McEwan is a realist. He said so himself at a recent lecture he gave at Harvard (unfortunately, I couldn’t attend—my invitation got lost in the mail), entitled “The Lever: Where Novelists Stand to Move the World.” He’s very careful in his descriptions of places and things and events in order to recreate the right setting for his novels, be it modern-day London or Dunkirk in 1940. Of course, the precepts of realism requires that you describe the real world as faithfully as you can, down to the right constellation, the right brand of cigarette. It’s true that McEwan does this; some passages in his work are almost frustrating in their attention to detail, their desire to describe everything in detail. But where he is truly remarkable is in his ability to stretch reality to its limits, by placing his characters at the edge of normality, in situations that throw them completely off-balance. Sometimes, as in Atonement, where a little girl’s lie threatens to destroy the lives of two lovers, the results are stunning. Other times, as with the two loony lawbreakers in Saturday, coincidences seem a little bit exaggerated and the plot, like dough stretched too tightly between two hands, becomes torn. Yet as Alice Munro once said of another author, the writer always wins in the end. This is especially true of McEwan: even when he carefully walks you through a plot that seems implausible, he usually catches you with the elegance, restraint, and creativity of his writing. Usually.

__REQUIREMENT A__: Among the entries, quote everything from the line containing "Task: Open the 'Удалить, продано' listing" down to the line containing "Action: (329, 219)", reproducing each line precisely.

__SUPPLIED ENTRIES__:
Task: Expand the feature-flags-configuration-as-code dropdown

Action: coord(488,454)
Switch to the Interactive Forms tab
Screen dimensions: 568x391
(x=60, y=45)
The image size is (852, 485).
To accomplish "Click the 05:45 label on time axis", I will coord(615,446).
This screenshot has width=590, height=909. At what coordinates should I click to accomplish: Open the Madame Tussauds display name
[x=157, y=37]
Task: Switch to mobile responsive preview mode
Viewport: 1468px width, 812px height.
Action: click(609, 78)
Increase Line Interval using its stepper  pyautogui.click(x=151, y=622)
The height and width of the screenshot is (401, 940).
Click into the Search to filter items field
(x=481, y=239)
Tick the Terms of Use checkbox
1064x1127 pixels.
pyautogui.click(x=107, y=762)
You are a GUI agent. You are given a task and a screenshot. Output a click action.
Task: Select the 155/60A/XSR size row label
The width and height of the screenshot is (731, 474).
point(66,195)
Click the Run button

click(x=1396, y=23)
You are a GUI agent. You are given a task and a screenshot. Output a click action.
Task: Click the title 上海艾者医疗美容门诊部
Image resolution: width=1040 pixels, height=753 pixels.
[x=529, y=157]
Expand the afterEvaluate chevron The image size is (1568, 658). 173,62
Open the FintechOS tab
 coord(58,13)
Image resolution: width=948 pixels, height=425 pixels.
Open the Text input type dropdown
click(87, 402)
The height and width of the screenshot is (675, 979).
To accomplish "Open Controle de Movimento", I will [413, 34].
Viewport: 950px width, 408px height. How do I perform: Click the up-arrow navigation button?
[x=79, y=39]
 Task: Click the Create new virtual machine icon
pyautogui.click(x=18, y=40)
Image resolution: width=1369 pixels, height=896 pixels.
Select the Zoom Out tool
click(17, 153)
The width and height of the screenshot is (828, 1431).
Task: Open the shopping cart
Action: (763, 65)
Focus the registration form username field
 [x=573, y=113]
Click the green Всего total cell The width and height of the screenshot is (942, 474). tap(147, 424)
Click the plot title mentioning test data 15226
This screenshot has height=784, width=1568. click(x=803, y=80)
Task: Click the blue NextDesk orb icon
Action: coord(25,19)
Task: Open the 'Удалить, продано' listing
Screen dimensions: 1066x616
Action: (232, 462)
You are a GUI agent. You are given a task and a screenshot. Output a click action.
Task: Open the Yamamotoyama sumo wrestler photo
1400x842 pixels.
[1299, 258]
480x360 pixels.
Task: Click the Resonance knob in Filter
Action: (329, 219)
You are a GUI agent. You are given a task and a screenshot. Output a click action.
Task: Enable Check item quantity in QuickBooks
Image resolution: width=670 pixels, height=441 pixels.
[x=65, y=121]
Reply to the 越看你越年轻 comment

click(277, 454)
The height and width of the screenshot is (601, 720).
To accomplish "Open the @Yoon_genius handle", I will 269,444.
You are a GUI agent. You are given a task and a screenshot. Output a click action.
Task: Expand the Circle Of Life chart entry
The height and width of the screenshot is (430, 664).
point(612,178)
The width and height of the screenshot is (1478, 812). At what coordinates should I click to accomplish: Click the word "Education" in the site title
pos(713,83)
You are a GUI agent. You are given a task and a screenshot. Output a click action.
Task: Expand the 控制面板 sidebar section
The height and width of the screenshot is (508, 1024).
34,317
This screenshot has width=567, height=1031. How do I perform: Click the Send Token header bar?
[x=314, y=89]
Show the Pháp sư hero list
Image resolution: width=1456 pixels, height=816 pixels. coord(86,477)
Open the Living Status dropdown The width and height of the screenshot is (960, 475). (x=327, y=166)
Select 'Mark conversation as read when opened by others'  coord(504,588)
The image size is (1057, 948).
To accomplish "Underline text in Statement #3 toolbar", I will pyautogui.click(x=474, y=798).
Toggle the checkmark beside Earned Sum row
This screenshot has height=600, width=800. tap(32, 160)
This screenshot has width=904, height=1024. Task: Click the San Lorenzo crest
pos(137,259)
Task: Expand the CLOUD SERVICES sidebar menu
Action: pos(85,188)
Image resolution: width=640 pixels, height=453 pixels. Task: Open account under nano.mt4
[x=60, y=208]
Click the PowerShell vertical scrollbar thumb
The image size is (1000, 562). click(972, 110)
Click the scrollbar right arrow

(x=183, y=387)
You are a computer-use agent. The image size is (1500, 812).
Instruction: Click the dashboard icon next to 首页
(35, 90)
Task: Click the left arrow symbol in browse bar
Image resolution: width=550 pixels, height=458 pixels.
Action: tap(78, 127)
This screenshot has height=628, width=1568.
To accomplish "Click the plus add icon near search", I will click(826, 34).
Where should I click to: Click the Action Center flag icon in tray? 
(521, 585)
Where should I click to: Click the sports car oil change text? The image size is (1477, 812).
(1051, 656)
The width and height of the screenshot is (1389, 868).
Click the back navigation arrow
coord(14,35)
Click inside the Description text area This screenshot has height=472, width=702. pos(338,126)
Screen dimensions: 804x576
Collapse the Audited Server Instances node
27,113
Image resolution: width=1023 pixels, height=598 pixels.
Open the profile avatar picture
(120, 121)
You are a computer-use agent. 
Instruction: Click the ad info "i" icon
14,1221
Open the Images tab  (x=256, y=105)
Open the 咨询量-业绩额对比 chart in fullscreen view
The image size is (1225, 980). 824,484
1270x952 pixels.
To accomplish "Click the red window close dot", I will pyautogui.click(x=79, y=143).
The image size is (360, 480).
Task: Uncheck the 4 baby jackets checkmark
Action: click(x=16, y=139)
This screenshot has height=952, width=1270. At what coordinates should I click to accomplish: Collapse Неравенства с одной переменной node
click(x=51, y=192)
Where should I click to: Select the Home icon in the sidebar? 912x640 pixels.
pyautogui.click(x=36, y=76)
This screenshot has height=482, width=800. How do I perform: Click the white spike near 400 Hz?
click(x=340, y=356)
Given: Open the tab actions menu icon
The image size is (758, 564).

__REQUIREMENT B__: According to the passage on McEwan, why is he so careful in describing places, things, and events?

__EXERCISE OUTPUT A__:
Task: Open the 'Удалить, продано' listing
Screen dimensions: 1066x616
Action: (232, 462)
You are a GUI agent. You are given a task and a screenshot. Output a click action.
Task: Open the Yamamotoyama sumo wrestler photo
1400x842 pixels.
[1299, 258]
480x360 pixels.
Task: Click the Resonance knob in Filter
Action: (329, 219)

__EXERCISE OUTPUT B__: He is careful in order to recreate the right setting for his novels, whether that setting is modern-day London or Dunkirk in 1940.